Utilization of multiple polyadenylation signals in the human RHOA protooncogene

Abstract

Little is known regarding the regulation of expression of the RHOA protooncogene, a member of the family of genes encoding Ras-related GTP-binding proteins. We have previously reported that the 3′ untranslated region ( UTR) of RHOA was contained within a genomic sequence which flanked the 5′ end of the human glutathione peroxidase 1-encoding gene [J.A. Moscow et al. J. Biol. Chem. 267 (1992) 5949–5958]. Our previous studies revealed the presence of multiple (1.8 and 1.5kb) RHOA mRNA species in breast cancer cell lines and of three putative polyadenylation signals in the RHOA 3′ UTR. In this report, we have isolated several RHOA cDNAs from a multidrug-resistant MCF-7 human breast cancer cell line. Sequence analyses of these RHOA cDNA clones indicate that multiple polyadenylation signals are used to terminate RHOA transcripts.
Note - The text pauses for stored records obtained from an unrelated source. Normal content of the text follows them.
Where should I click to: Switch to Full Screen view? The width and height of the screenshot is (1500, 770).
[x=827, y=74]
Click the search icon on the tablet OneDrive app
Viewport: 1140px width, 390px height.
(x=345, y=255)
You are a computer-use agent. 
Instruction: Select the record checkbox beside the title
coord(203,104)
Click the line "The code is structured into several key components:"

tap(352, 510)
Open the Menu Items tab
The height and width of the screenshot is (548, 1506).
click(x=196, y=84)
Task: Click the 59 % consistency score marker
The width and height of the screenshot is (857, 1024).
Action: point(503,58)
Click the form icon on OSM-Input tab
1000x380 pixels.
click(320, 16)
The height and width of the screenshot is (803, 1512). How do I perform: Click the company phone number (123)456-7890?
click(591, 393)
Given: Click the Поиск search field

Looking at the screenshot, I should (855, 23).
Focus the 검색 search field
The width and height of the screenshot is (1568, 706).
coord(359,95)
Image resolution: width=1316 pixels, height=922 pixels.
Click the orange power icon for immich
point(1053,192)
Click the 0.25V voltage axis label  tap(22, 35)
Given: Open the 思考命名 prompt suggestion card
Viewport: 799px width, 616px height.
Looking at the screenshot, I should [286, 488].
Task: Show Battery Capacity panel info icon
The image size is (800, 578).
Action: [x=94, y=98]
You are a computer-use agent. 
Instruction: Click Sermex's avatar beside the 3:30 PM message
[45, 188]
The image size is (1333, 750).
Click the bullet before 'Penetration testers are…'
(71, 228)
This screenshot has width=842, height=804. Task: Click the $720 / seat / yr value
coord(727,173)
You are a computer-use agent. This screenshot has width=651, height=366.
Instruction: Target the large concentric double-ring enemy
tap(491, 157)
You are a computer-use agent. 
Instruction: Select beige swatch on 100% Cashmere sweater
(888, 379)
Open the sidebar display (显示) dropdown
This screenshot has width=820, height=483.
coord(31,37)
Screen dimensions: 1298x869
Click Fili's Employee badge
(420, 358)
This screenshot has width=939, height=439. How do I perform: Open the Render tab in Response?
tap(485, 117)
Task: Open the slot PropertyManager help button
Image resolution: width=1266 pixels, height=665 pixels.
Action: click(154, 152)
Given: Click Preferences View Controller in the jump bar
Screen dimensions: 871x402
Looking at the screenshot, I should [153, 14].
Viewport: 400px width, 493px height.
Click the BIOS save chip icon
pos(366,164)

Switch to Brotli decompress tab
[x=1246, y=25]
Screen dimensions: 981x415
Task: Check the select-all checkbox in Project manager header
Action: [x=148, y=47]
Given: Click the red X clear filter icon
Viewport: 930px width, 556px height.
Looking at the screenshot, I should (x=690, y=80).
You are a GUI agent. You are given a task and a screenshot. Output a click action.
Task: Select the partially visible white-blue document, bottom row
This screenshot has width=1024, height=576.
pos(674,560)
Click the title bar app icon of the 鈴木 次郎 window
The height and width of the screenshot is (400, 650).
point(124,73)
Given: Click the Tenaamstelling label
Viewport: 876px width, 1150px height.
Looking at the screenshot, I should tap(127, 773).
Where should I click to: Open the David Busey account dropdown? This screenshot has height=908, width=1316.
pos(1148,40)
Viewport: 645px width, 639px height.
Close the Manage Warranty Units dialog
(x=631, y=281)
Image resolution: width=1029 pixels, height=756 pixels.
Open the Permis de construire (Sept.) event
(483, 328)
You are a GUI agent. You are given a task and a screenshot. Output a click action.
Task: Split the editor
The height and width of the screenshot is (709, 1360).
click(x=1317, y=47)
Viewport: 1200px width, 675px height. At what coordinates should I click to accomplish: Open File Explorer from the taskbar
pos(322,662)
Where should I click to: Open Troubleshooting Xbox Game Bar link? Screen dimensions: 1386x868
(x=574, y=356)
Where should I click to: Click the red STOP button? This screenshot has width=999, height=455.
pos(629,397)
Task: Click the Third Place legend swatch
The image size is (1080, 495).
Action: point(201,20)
RNase-protection analysis demonstrated that all three polyadenylation signals are utilized in breast cancer cell lines and RNA stability studies demonstrated that RHOA RNA species with different 3′ ends have equivalent stability. Since little is known about the RNA expression of RHOA in human tumors, and since both activated and non-activated RHOA genes possess transformation potential, we analyzed RHOA mRNA in lung and colon tumors by Northern blot and RNase-protection analyses. In all eight lung tumors examined, RHOA RNA levels were decreased relative to the level in normal surrounding tissue, whereas RHOA expression was decreased in only two of six colon tumors. We also found that lovastatin-induced cell cycle arrest resulted in increased RHOA RNA expression in breast cancer cell lines. RNase-protection analysis of RHOA RNA from these tumor and cell line specimens demonstrated that the relative abundance of RNA transcripts utilizing these three polyadenylation signals did not vary with total RHOA mRNA levels.